Thursday, May 10, 2012

Avid fan’s milestone reached with attendance of game

By on September 11, 2008

Dwayne Gilbert will attend his 400th consecutive game this Saturday at the University of South Carolina.
AUTUMN McBRIDE
Dwayne Gilbert will attend his 400th consecutive game this Saturday at the University of South Carolina.

On Saturday, thousands of students, season ticket holders, Gamecock fans and Bulldog fans will arrive in Columbia, S.C. to attend a game between the two teams.

For one fan, this will not be an ordinary SEC game. It will be his 400th consecutive Georgia football game.

Dwayne Gilbert, an 81-year-old retired police officer and former Marine from Griffin, Ga., will see the Dogs tee it up for the 400th time in a row.

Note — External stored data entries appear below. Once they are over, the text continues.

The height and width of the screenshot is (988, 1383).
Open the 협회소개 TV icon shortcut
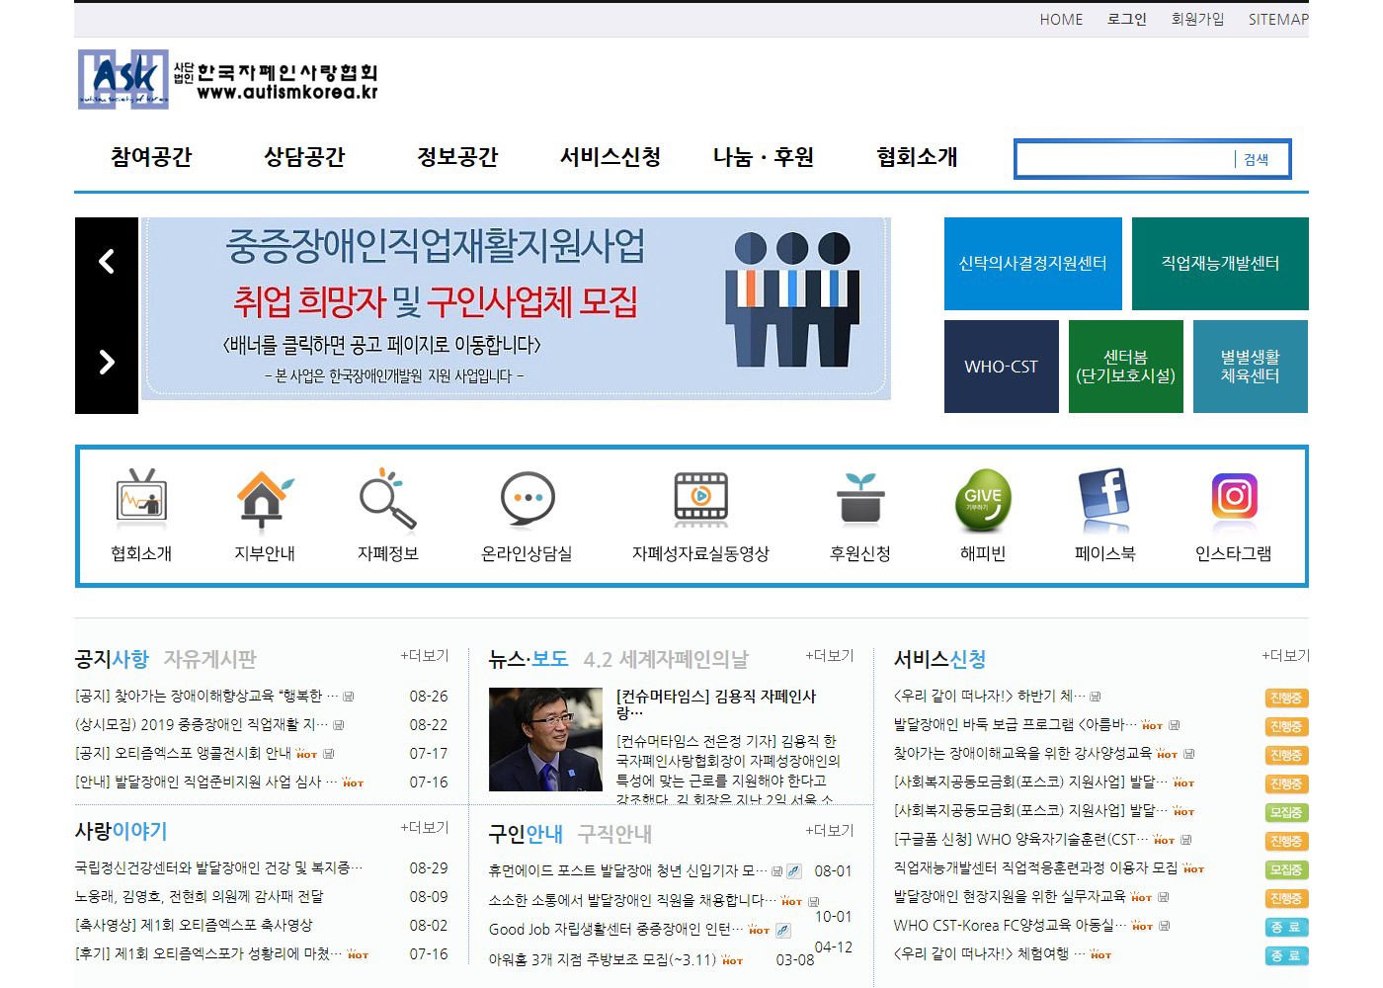click(141, 499)
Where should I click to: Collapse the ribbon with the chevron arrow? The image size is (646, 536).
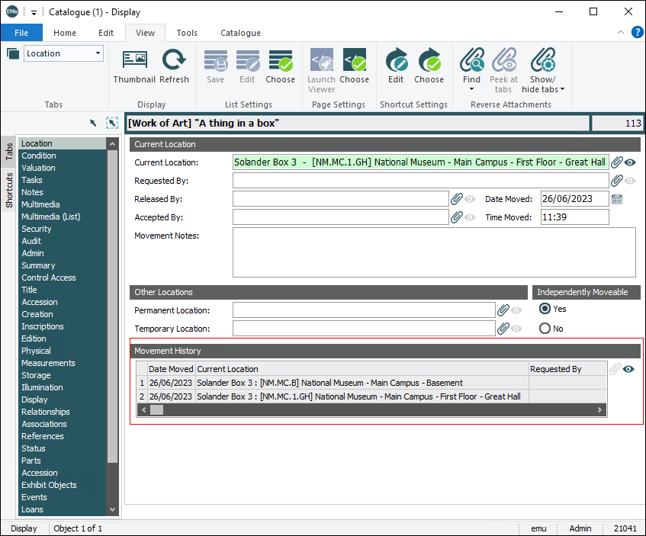tap(621, 33)
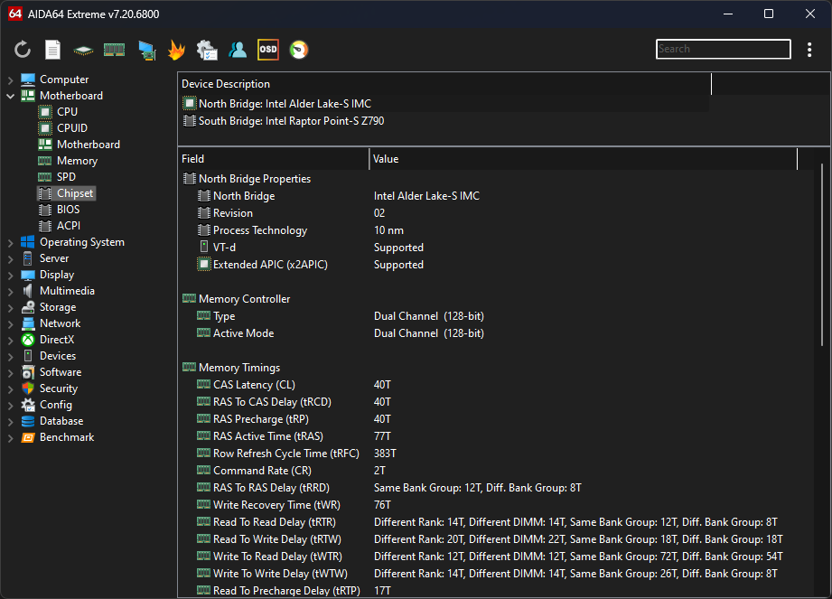Select BIOS under Motherboard

point(68,210)
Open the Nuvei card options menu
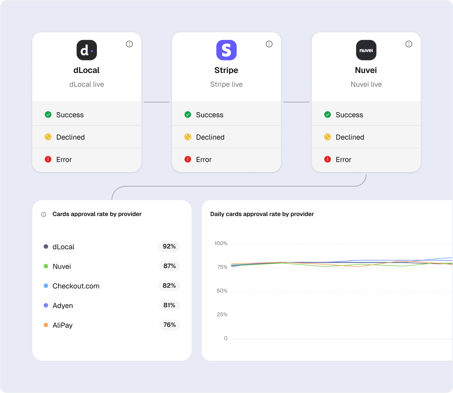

Gilbert saw his first Georgia football game on Saturday, Nov. 17, 1948, when Georgia beat Georgia Tech 21-13 in Sanford Stadium. Gilbert, then a Georgia State Trooper in Toccoa, was in Athens to direct traffic that day.

“[UGA] went on to win the Southeastern Conference Championship that year and I immediately fell in love,” he said. From 1948 to 1968, he saw two or three games a season. In 1969 he bought season tickets, and in 1971 he began attending away games.

The last game Gilbert missed was the 1974 Tangerine Bowl.

In addition to going to games, Gilbert helped former University coaches Vince Dooley and Ray Goff with football recruiting.

Gilbert said in the 1970s, his hometown of Griffin was producing many talented athletes. His recruiting career started when the Athletic Department asked him to write letters to 300 high school recruits asking them to play football at the University.

He continued to do this for the next six years, writing more than 1,000 letters.

“I don’t know if I really got more than one to come to Georgia,” he said. “But that one, last name Gilbert, too, turned out to go All-American, so I was really proud of that. He even went pro for a while and now works in Athens.”

During this time, Gilbert went to many high school football games to scout the players that the University wanted to recruit.

“You couldn’t go and talk to them, of course, but I wore my Georgia gear and all so they knew who I was,” he said.

Gilbert got a sideline pass to the Vanderbilt game in 1980, which happened to be the first time Herschel Walker played as running back for the Bulldogs.

That year, the University used what Gilbert called “tear-away jerseys” so opponents couldn’t pull the players down by grabbing their jerseys.

“It would just tear off of them,” he said.

Gilbert noticed every time Walker ran the ball, other players tore off pieces of his jersey. Each time Walker changed into a new one. One of the team managers told Gilbert that the torn jerseys were thrown away after the game ended, so Gilbert asked the manager if he could have a used jersey.

“He got me one [of Walker's jerseys], and so now I have a jersey that Herschel Walker wore in that game in 1980 hanging on the wall at my house,” Gilbert said.

Before attending Georgia games, Gilbert was drafted into the Marine Corps during World War II.

He joined in July 1944 and was shipped to the South Pacific.

“Lucky for me, I got derailed for a little while in Hawaii and didn’t ever see combat,” Gilbert said.

He was sent to a camp on the North Shore of Hawaii, which became the headquarters for the Fleet Marine Corps football Team.

“So for about two or three months, I had the best duty a man could ever ask for. I watched the best in high school and college level football practice. I had a great time,” he said.

Gilbert injured his arm working on the base and spent more than a year in the hospital, where he remained until the war ended.

He was discharged from the Marine Corps when his injury healed.

Later, Gilbert applied to the Georgia State Patrol in Atlanta. He became a state trooper and was sent to Toccoa, where he worked for three years.

From there he was sent to help direct traffic in Athens on the day that he saw his first Georgia football game.

After his three-year stay in Toccoa, Gilbert was transferred back to Griffin, the place he considered home.

In 1959 he was elected sheriff in Spalding County and remained for five terms.

As sheriff, Gilbert studied earned a criminal justice degree from Georgia State University.

Gilbert resigned as sheriff when he was appointed U.S. Marshal by former President Jimmy Carter.

He remained at this post for the next six years before moving on to work for Georgia’s Peace Officers’ Standards and Training Council for three years. He retired in 1989.

One of Gilbert’s proudest accomplishments is his involvement in apprehending and sentencing five white men in 1957-1958 who robbed a church and raped two young black girls.

As a result of this case, Gilbert received letters from all over the world.

Gilbert had a son, now 54, and a daughter, 60, with his first wife. He has a 45-year-old step-daughter.

During the past six weeks, Gilbert stayed in his motor home at Bulldog Park in Athens. He occasionally watches football practice and is enjoying a relaxing retirement.

Gilbert said that to this day, his favorite Georgia football tradition is winning.